- [About this exercise] Can you quote, word for word, every line from the first line of the records below through the line containing "Toggle italic formatting", and nothing else?

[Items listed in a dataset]
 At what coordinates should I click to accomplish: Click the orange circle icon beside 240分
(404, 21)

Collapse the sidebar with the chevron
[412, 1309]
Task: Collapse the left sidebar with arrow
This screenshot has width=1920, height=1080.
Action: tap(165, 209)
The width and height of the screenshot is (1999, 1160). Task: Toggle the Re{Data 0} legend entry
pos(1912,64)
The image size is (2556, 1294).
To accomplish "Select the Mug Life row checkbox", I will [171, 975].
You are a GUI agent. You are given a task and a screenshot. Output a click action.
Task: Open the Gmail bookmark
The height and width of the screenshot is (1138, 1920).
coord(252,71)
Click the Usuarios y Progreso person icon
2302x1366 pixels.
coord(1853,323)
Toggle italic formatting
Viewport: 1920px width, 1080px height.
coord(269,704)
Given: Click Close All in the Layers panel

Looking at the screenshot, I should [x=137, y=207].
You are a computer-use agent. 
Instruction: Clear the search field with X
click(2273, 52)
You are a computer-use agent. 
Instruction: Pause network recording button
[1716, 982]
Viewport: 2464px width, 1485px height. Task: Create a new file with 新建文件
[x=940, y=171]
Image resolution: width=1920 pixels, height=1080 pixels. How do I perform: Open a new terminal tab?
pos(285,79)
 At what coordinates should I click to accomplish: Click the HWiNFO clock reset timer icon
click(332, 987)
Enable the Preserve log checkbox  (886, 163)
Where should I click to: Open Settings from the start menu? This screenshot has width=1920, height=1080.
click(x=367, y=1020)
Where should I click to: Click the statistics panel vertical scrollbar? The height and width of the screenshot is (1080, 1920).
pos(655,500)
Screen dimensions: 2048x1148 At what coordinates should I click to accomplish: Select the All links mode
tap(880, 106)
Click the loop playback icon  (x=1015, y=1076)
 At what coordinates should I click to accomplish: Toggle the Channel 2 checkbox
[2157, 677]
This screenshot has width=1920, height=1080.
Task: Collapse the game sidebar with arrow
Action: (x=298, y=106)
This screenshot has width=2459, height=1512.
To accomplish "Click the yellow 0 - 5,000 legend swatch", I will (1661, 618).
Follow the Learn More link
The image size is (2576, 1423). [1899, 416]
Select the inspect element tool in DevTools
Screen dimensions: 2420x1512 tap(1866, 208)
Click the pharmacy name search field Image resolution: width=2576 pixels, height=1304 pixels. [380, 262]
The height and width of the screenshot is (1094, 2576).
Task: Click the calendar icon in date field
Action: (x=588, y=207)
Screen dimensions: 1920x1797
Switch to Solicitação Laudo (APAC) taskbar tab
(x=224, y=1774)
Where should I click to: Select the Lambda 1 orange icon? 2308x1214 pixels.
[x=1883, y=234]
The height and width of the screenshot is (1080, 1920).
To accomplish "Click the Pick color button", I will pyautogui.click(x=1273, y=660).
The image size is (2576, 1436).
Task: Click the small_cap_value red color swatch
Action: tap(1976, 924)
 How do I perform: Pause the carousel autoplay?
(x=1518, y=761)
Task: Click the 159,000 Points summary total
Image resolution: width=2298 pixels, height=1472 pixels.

- [Answer box]
 At what coordinates should I click to accomplish: Click the orange circle icon beside 240分
(404, 21)

Collapse the sidebar with the chevron
[412, 1309]
Task: Collapse the left sidebar with arrow
This screenshot has width=1920, height=1080.
Action: tap(165, 209)
The width and height of the screenshot is (1999, 1160). Task: Toggle the Re{Data 0} legend entry
pos(1912,64)
The image size is (2556, 1294).
To accomplish "Select the Mug Life row checkbox", I will [171, 975].
You are a GUI agent. You are given a task and a screenshot. Output a click action.
Task: Open the Gmail bookmark
The height and width of the screenshot is (1138, 1920).
coord(252,71)
Click the Usuarios y Progreso person icon
2302x1366 pixels.
coord(1853,323)
Toggle italic formatting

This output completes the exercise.